Founded in 1884, the business developed into the largest cotton mill in continental Europe over the next quarter century. During this time, an entire industrial town with over 20 factories, workers' housing, kindergartens and a recreational area, grew in western Leipzig. The mill reached its maximum extent in 1907, with 240,000 spindles processing cotton across a working area of about 25 acre. Until the First World War, cotton production took place on the cotton plantations of Leipzig, Cherhami near Sadani and Kissanke on the Wami in German East Africa. Up to 4,000 people worked there, until production of thread was halted in 1993 following the reunification of Germany several years earlier.

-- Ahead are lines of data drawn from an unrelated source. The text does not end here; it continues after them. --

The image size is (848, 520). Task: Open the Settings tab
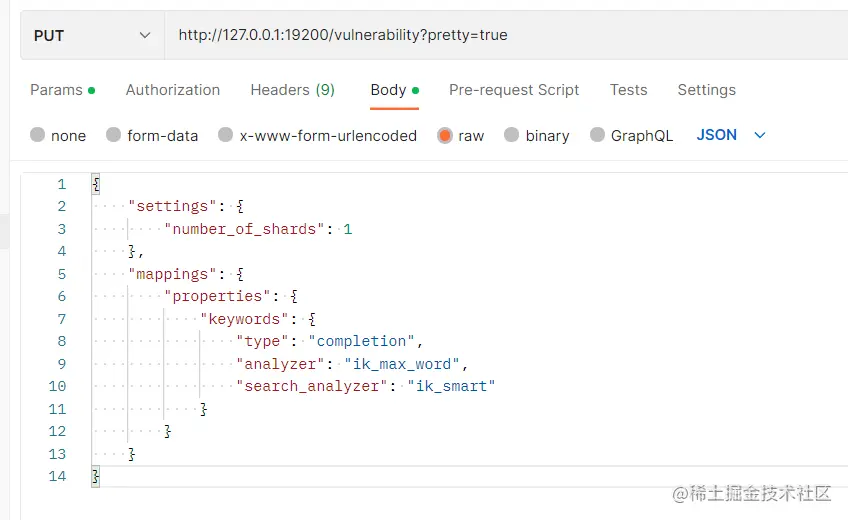point(706,90)
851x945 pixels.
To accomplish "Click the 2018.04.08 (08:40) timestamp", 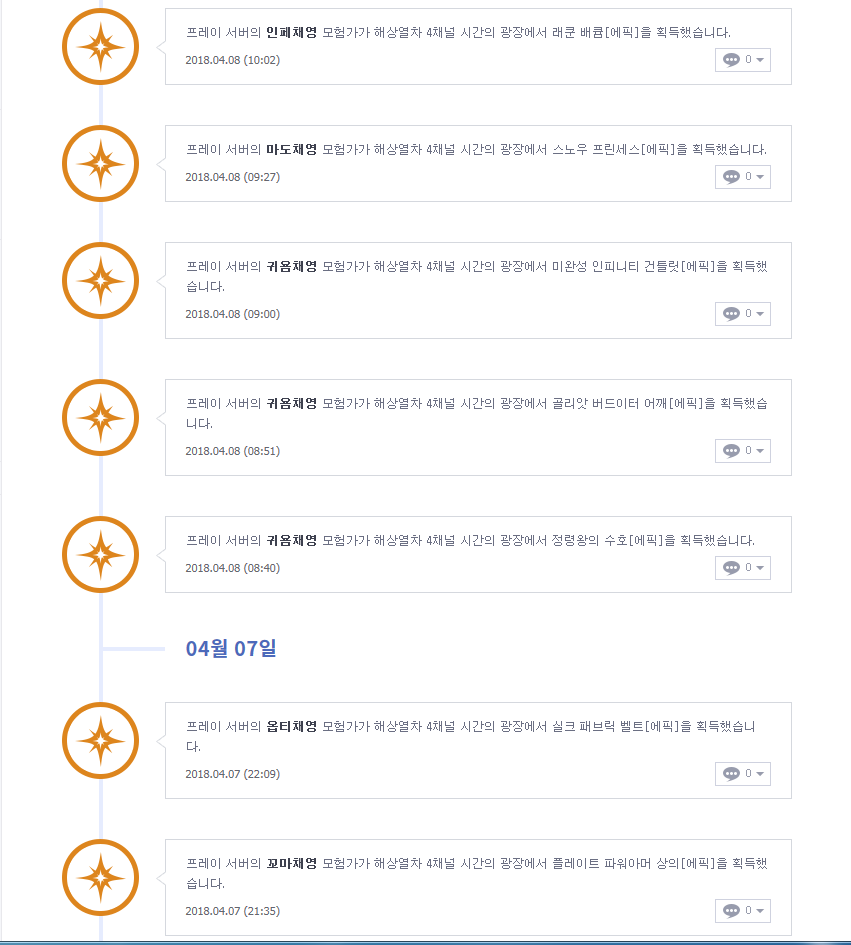I will tap(232, 568).
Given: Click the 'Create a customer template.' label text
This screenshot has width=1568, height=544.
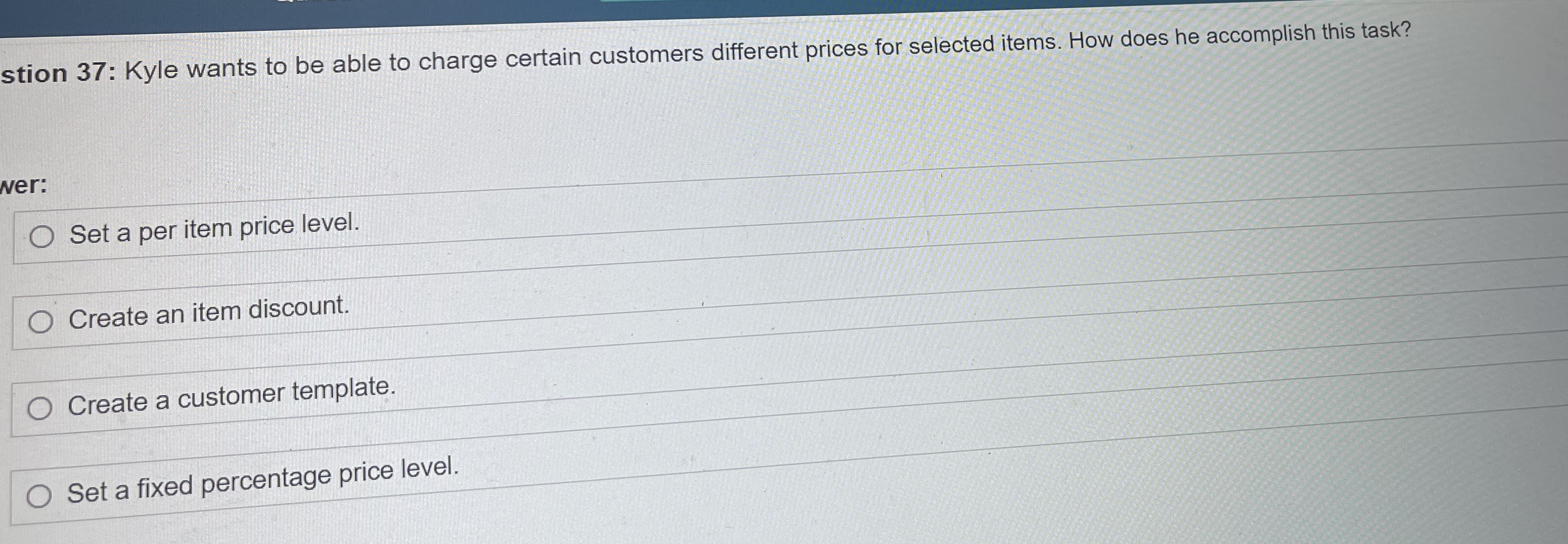Looking at the screenshot, I should [x=232, y=397].
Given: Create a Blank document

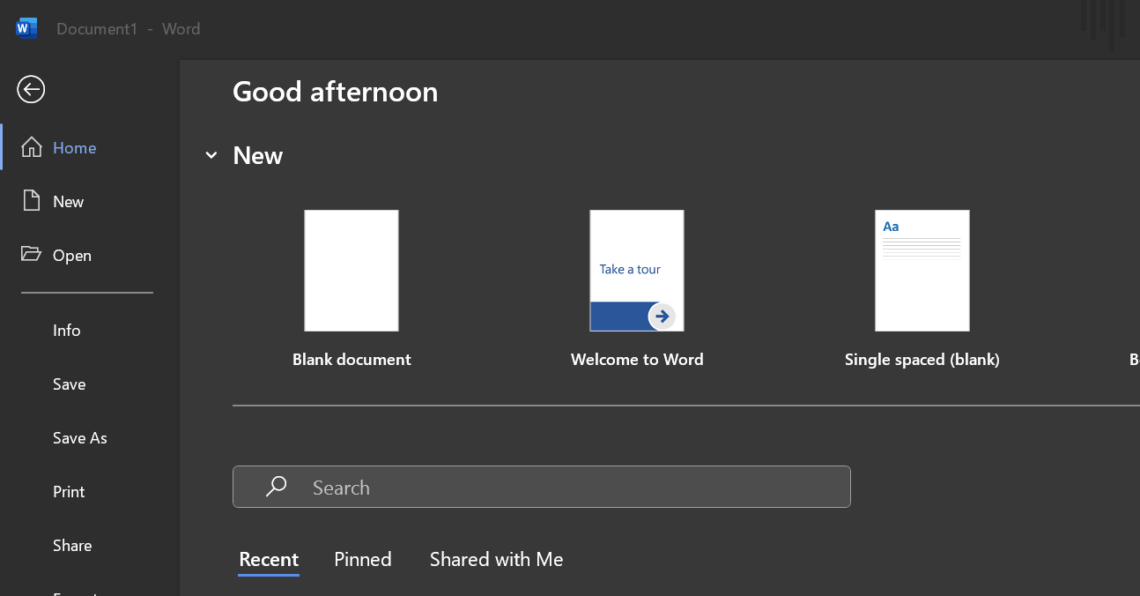Looking at the screenshot, I should pyautogui.click(x=351, y=270).
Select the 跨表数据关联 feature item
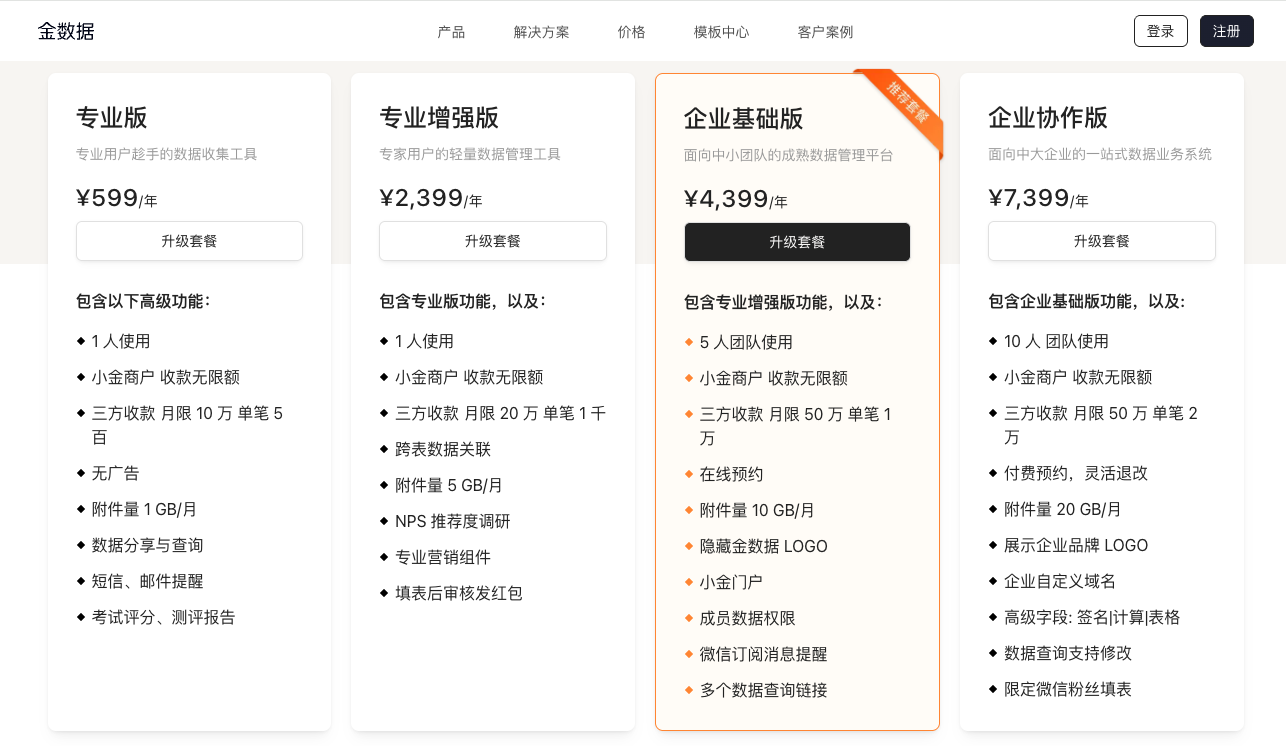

Subsequently, the area was repopulated by a mixture of people including craftsmen, self-employed, and above all artists, many belonging to the so-called "New Leipzig School". More than half of the available space has since been rented out again for new purposes.

Ten galleries, a communal arts center (Halle 14), and around 100 artists (including Neo Rauch, Jim Whiting, Hans Aichinger, and Matthias Weischer) have all settled at the site, as well as restaurants, fashion designers, architects, printers, a goldsmith, a pottery, a film club, a porcelain manufacturer, and an arts supply store.

Antonin Girardin writes that the art complex Baumwollspinnerei has 22 mentions in the international press which produce Leipzig's image as a city of cultural innovation.

The site contained several platform interchanges from a now-disused railway between Lindenau and Plagwitz. Parts of the platforms are still intact.